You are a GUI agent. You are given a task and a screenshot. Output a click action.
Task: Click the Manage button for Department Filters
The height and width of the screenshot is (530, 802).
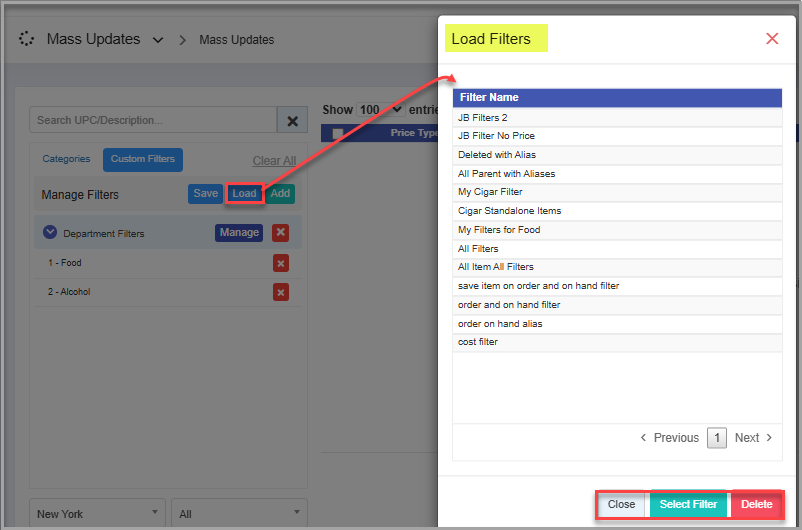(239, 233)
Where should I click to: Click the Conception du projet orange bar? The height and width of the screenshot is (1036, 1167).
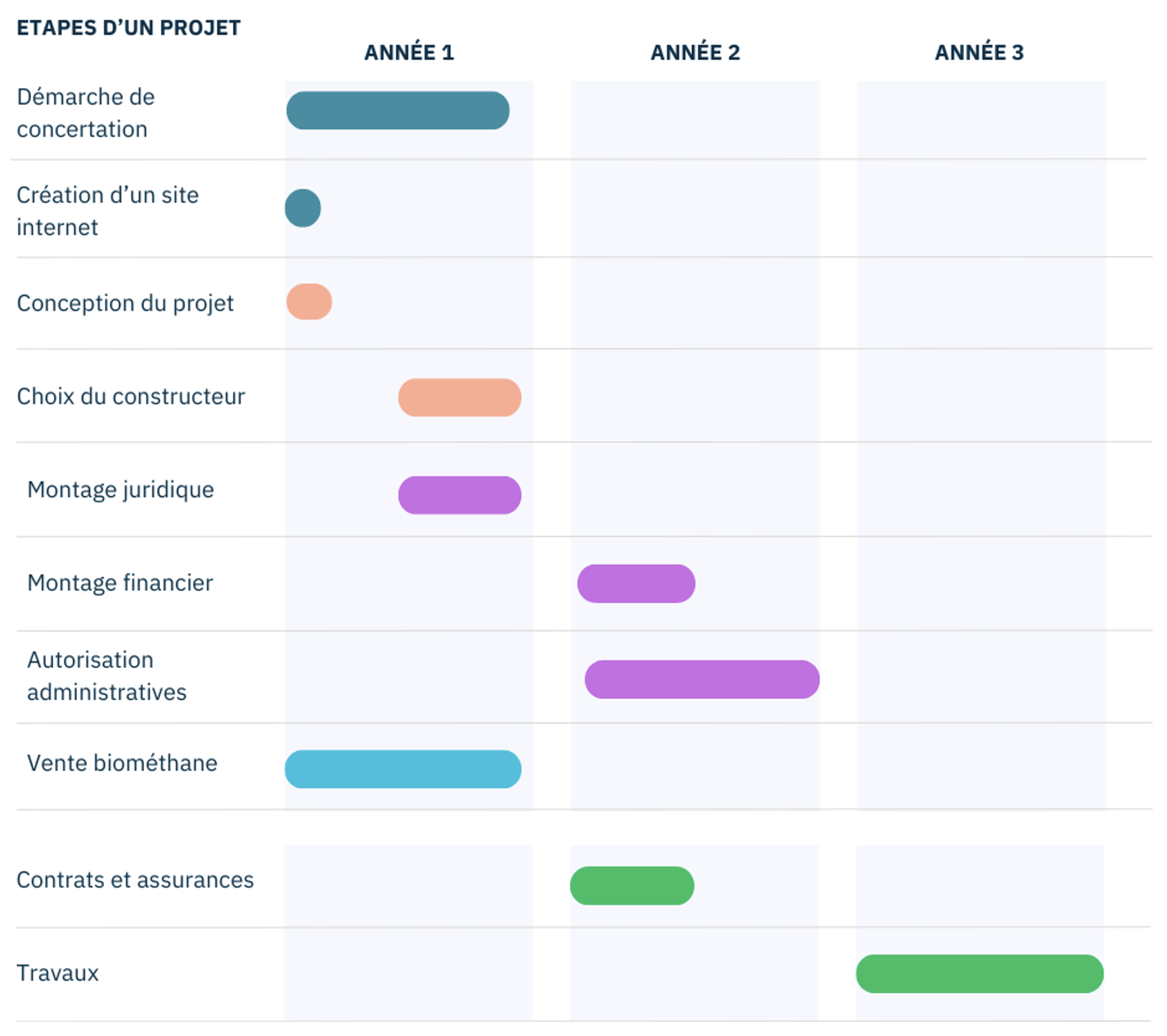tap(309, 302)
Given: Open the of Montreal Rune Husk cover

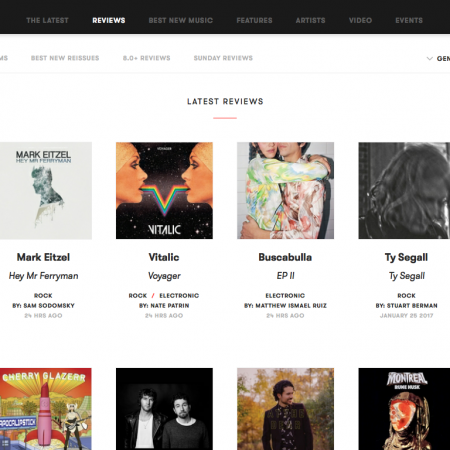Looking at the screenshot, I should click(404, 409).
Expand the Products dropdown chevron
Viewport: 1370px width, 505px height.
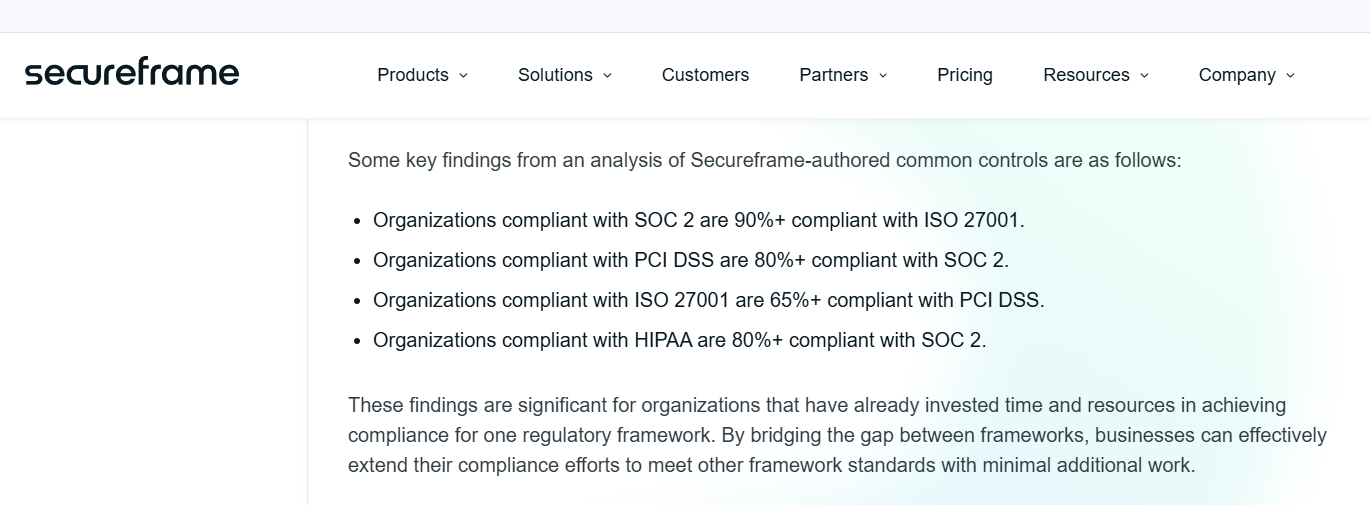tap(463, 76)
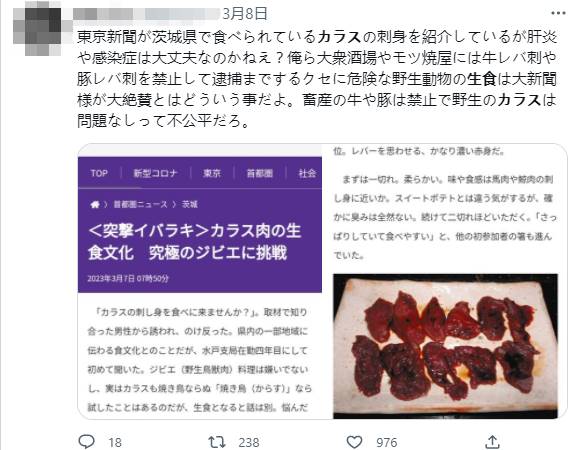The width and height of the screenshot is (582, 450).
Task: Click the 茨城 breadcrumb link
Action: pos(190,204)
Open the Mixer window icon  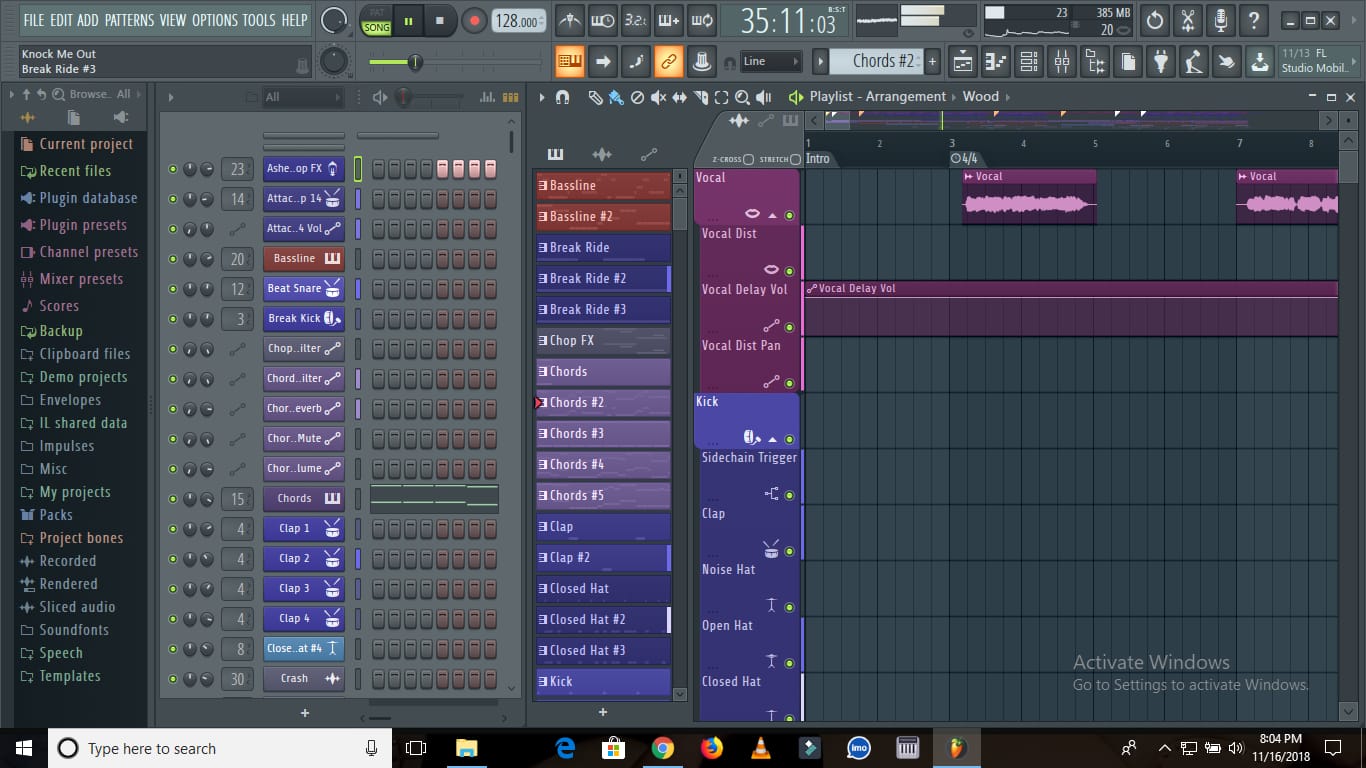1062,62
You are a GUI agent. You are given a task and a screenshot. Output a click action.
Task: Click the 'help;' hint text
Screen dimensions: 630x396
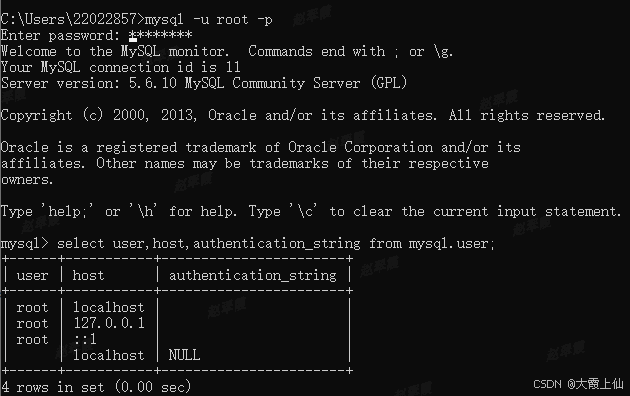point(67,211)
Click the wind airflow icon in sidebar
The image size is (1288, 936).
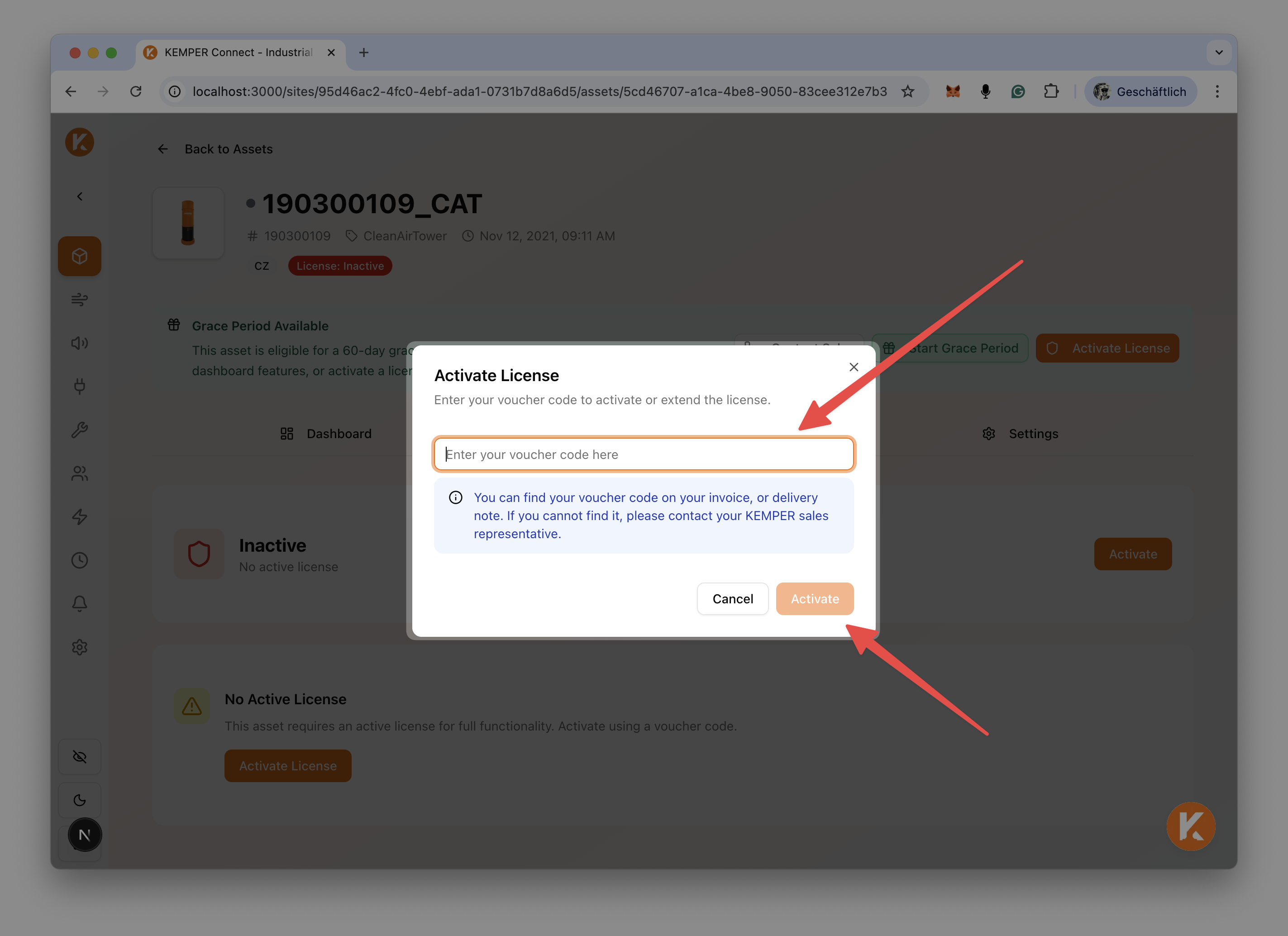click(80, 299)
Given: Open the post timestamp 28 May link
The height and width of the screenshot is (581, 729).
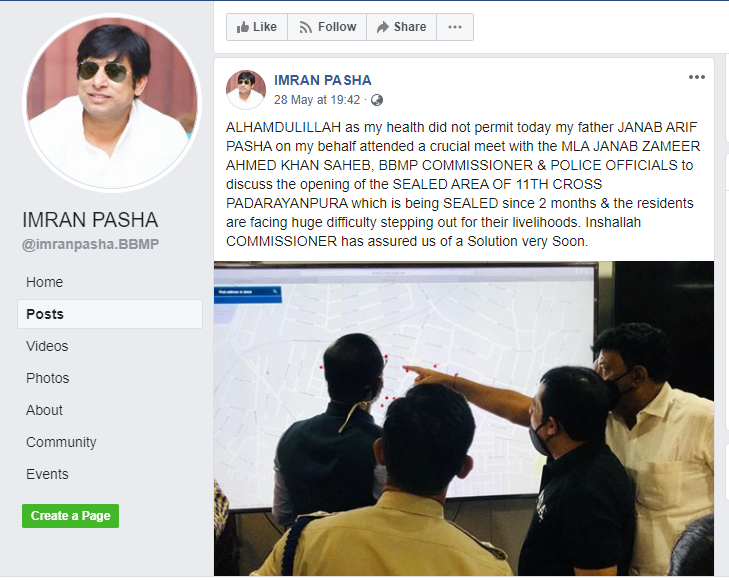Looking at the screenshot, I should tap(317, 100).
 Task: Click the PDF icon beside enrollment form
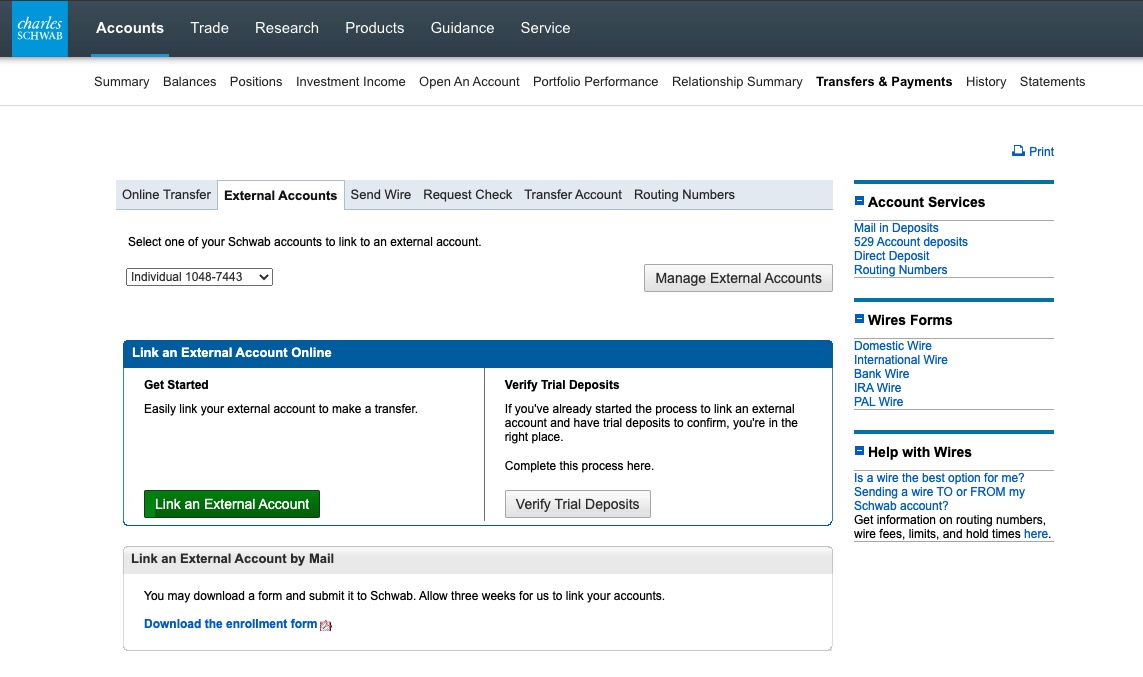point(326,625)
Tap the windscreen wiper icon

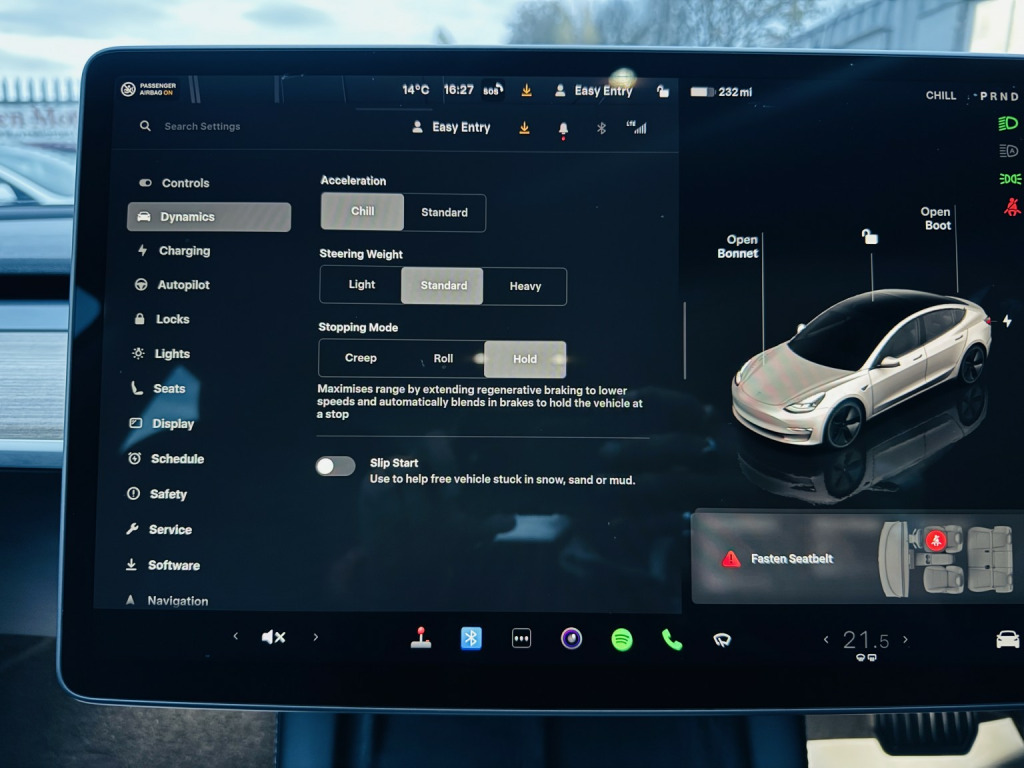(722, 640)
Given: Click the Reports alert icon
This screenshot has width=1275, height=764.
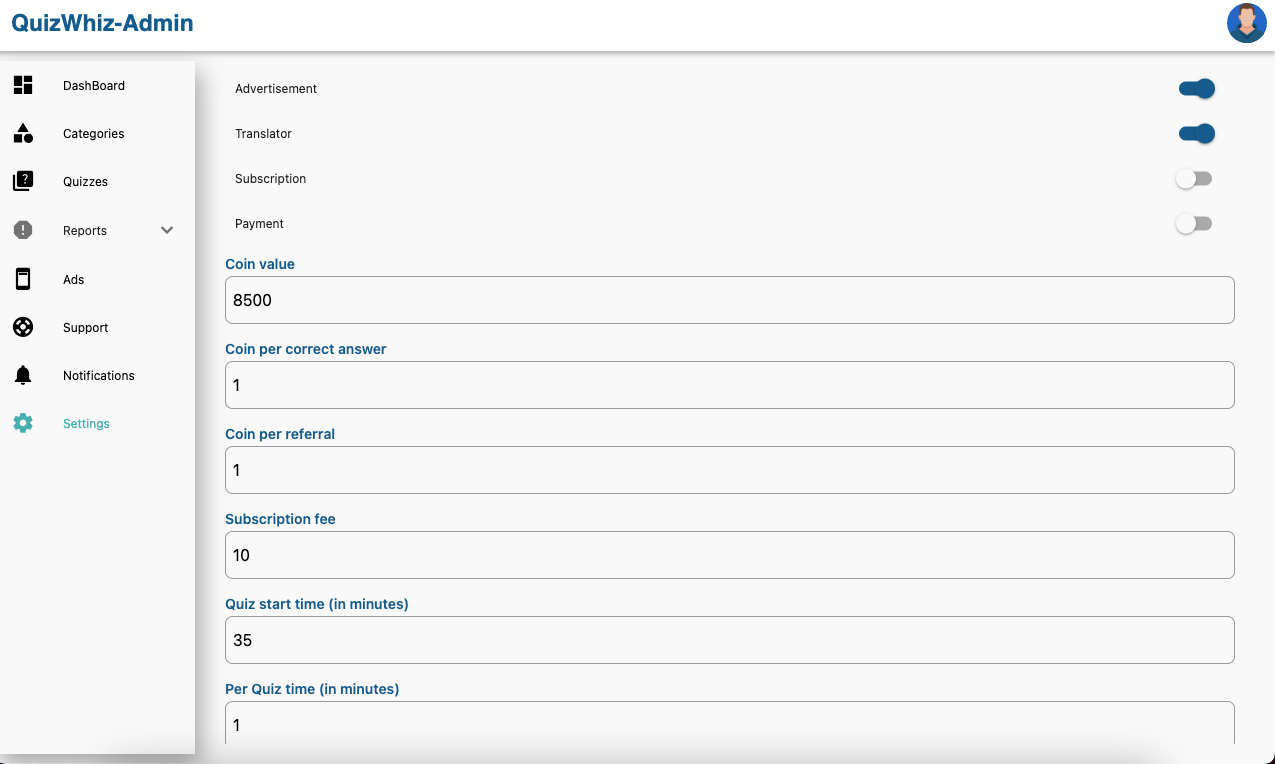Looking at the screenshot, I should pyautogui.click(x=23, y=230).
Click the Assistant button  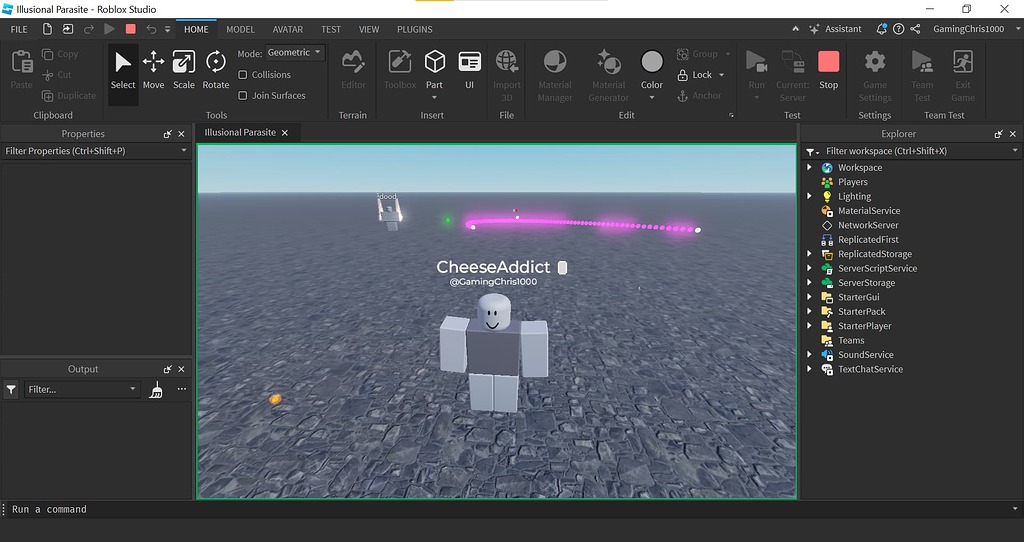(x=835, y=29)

━━━━━━━━

**THE PROBLEM:** Update the entries from the line containing "Where should I" through the line containing "Looking at the screenshot, I should click(404, 409)." by replacing "orange" with "blue" and keeping everything else the same. Leave the pictures out of your answer.

**THE RESPONSE:**
Where should I click to: Click the Conception du projet blue bar? The height and width of the screenshot is (1036, 1167).
tap(309, 302)
Given: Open the of Montreal Rune Husk cover

Looking at the screenshot, I should click(404, 409).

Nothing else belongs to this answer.